:: Provided text ::
↓

# Northwest earthquake and tsunami: when, not if



## CHamilton (Jul 13, 2015)

Those of us who live in the Northwest know about the impending "big one." But it's still unsettling to see it laid out quite so brutally. And it will completely sever rail connections.



> The Really Big One
> 
> An earthquake will destroy a sizable portion of the coastal Northwest. The question is when.





> If you think New Yorker’s earthquake story is scary, better read this
> 
> Although a terrifying read, the New Yorker piece shouldn't surprise Seattle Times readers. Science reporter Sandi Doughton wrote the book on the "really big one." Literally.


----------



## SarahZ (Jul 13, 2015)

Well THAT was a terrifying read.

I liked the demonstration with the hands, though. That was good and easy to comprehend. 

Note to self: look for an apartment EAST of I-5.


----------



## CHamilton (Jul 13, 2015)

SarahZ said:


> Note to self: look for an apartment EAST of I-5.


Why do you think I live on Capitol Hill?


----------



## SarahZ (Jul 13, 2015)

CHamilton said:


> SarahZ said:
> 
> 
> > Note to self: look for an apartment EAST of I-5.
> ...


Note to self: when the big one hits, go hang out at Charlie's.


----------



## CHamilton (Jul 13, 2015)

SarahZ said:


> Note to self: when the big one hits, go hang out at Charlie's.


----------



## oregon pioneer (Jul 14, 2015)

SarahZ said:


> CHamilton said:
> 
> 
> > SarahZ said:
> ...


Good advice! And now, why do you think I live *east* of the Cascade Range?

Yes, you're all welcome here. If anything that big happens, we'll all need each other.


----------



## XHRTSP (Jul 14, 2015)

I live a couple hundred feet east of I5. When the NW Apacalypse hits, party at my place. I have jalapeno poppers!


----------



## CHamilton (Jul 14, 2015)

↑

:: Dataset excerpt ::
↓

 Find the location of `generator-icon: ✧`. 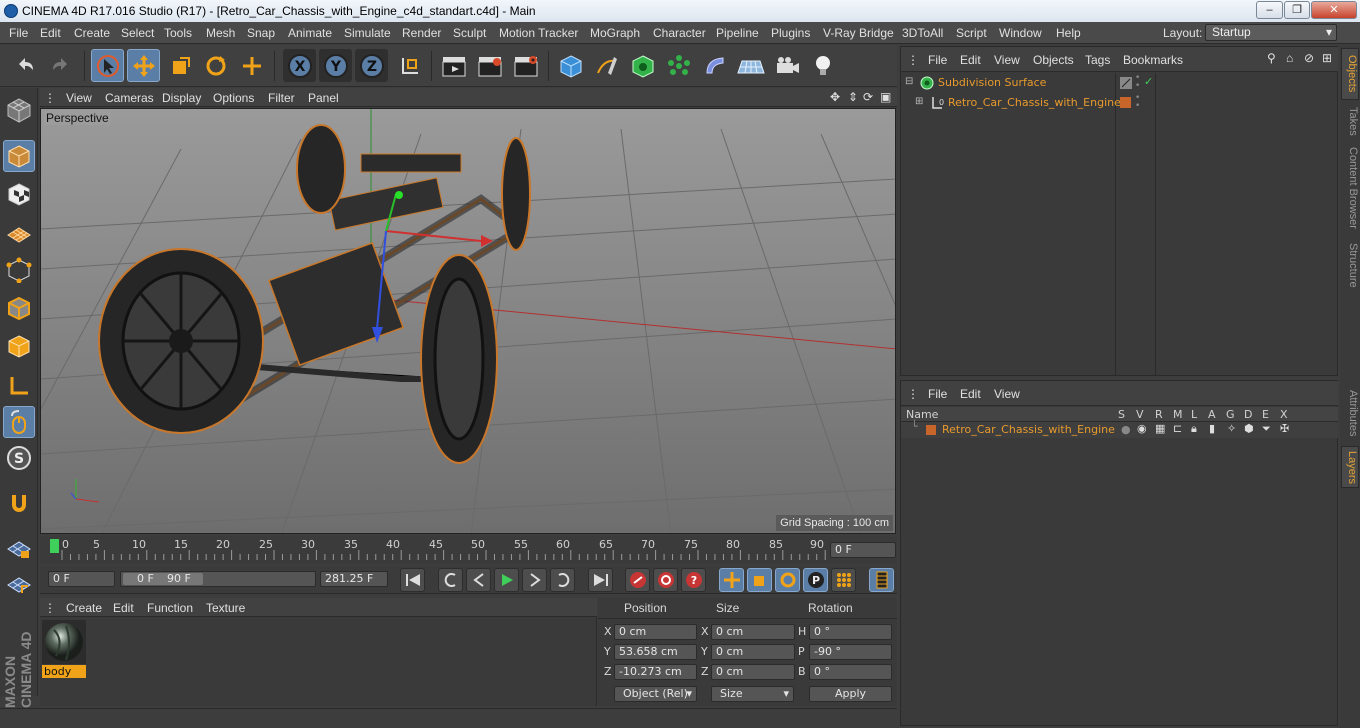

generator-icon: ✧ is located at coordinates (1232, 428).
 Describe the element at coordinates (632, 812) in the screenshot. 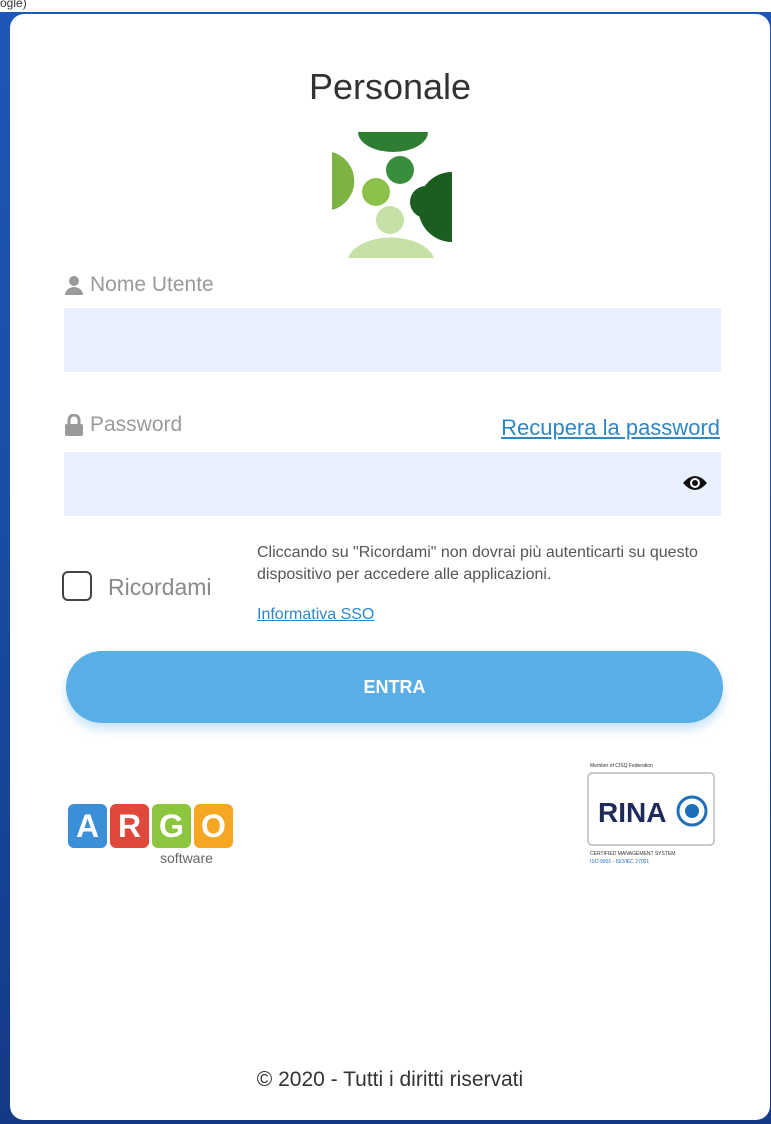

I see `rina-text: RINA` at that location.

↑

:: What you will do ::
In the forum thread about the Northwest earthquake, who does the quoted Seattle Times piece say wrote the book on the "really big one"?

:: Response to this task ::
Sandi Doughton, a science reporter.